§ PROBLEM TO WORK ON
Leaving out the pictures, please retype each record exactly.
═════ INPUT MATERIAL ═════
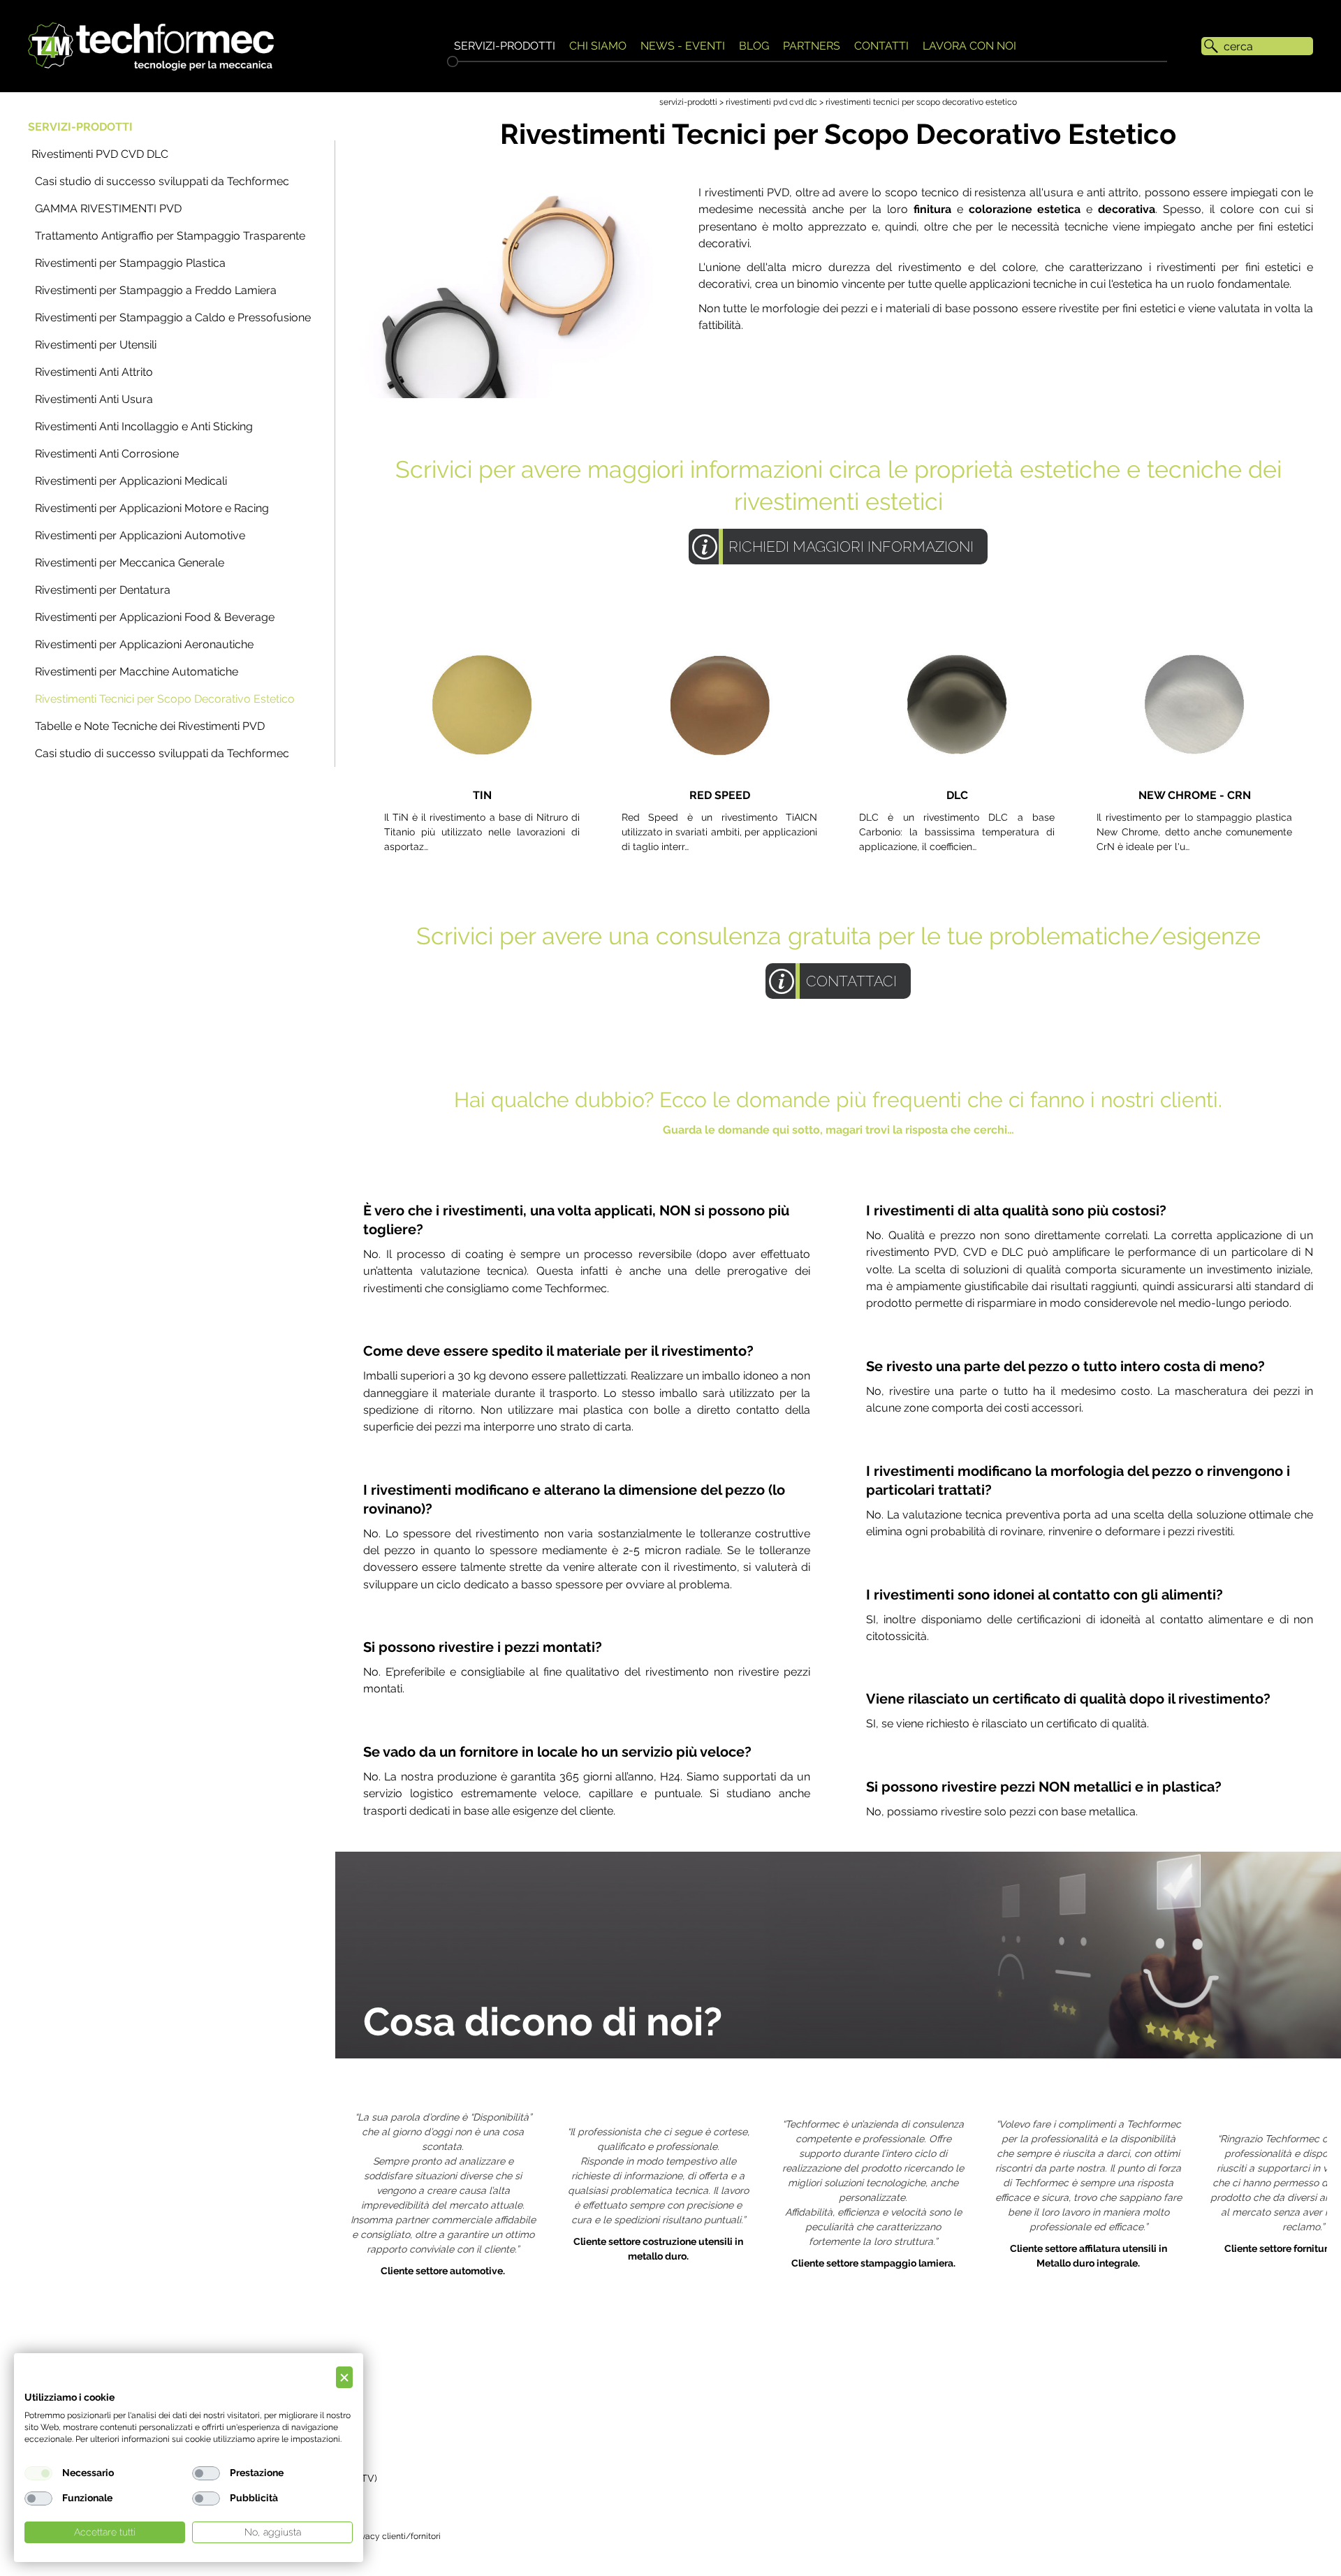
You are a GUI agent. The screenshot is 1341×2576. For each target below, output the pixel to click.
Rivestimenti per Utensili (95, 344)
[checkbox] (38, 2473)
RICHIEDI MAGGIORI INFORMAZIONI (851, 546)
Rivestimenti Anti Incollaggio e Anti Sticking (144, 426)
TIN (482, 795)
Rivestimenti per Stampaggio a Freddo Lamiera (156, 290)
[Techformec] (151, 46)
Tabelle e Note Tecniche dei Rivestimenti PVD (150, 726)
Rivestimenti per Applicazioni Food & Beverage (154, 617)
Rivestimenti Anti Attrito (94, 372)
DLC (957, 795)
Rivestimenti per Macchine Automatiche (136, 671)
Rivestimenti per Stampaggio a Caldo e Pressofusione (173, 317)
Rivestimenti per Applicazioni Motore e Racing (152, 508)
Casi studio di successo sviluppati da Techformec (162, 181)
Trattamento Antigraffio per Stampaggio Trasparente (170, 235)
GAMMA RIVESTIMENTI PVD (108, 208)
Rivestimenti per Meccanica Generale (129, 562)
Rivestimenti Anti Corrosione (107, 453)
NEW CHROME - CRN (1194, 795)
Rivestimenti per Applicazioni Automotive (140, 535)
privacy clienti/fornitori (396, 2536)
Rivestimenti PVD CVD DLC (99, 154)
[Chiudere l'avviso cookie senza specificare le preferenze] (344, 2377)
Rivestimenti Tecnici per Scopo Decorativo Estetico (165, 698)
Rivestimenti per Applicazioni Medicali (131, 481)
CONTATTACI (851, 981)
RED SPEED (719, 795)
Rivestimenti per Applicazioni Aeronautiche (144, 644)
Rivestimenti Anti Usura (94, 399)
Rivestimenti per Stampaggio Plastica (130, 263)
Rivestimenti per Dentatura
═════
§ SOLUTION
You are a GUI agent. The screenshot is 1341×2576. For each target below, output the pixel to click.
Rivestimenti per Utensili (95, 344)
[checkbox] (38, 2473)
RICHIEDI MAGGIORI INFORMAZIONI (851, 546)
Rivestimenti Anti Incollaggio e Anti Sticking (144, 426)
TIN (482, 795)
Rivestimenti per Stampaggio a Freddo Lamiera (156, 290)
[Techformec] (151, 46)
Tabelle e Note Tecniche dei Rivestimenti PVD (150, 726)
Rivestimenti per Applicazioni Food & Beverage (154, 617)
Rivestimenti Anti Attrito (94, 372)
DLC (957, 795)
Rivestimenti per Macchine Automatiche (136, 671)
Rivestimenti per Stampaggio a Caldo e Pressofusione (173, 317)
Rivestimenti per Applicazioni Motore e Racing (152, 508)
Casi studio di successo sviluppati da Techformec (162, 181)
Trattamento Antigraffio per Stampaggio Trasparente (170, 235)
GAMMA RIVESTIMENTI PVD (108, 208)
Rivestimenti per Meccanica Generale (129, 562)
Rivestimenti Anti Corrosione (107, 453)
NEW CHROME - CRN (1194, 795)
Rivestimenti per Applicazioni Automotive (140, 535)
privacy clienti/fornitori (396, 2536)
Rivestimenti PVD CVD DLC (99, 154)
[Chiudere l'avviso cookie senza specificare le preferenze] (344, 2377)
Rivestimenti Tecnici per Scopo Decorativo Estetico (165, 698)
Rivestimenti per Applicazioni Medicali (131, 481)
CONTATTACI (851, 981)
RED SPEED (719, 795)
Rivestimenti per Applicazioni Aeronautiche (144, 644)
Rivestimenti Anti Usura (94, 399)
Rivestimenti per Stampaggio Plastica (130, 263)
Rivestimenti per Dentatura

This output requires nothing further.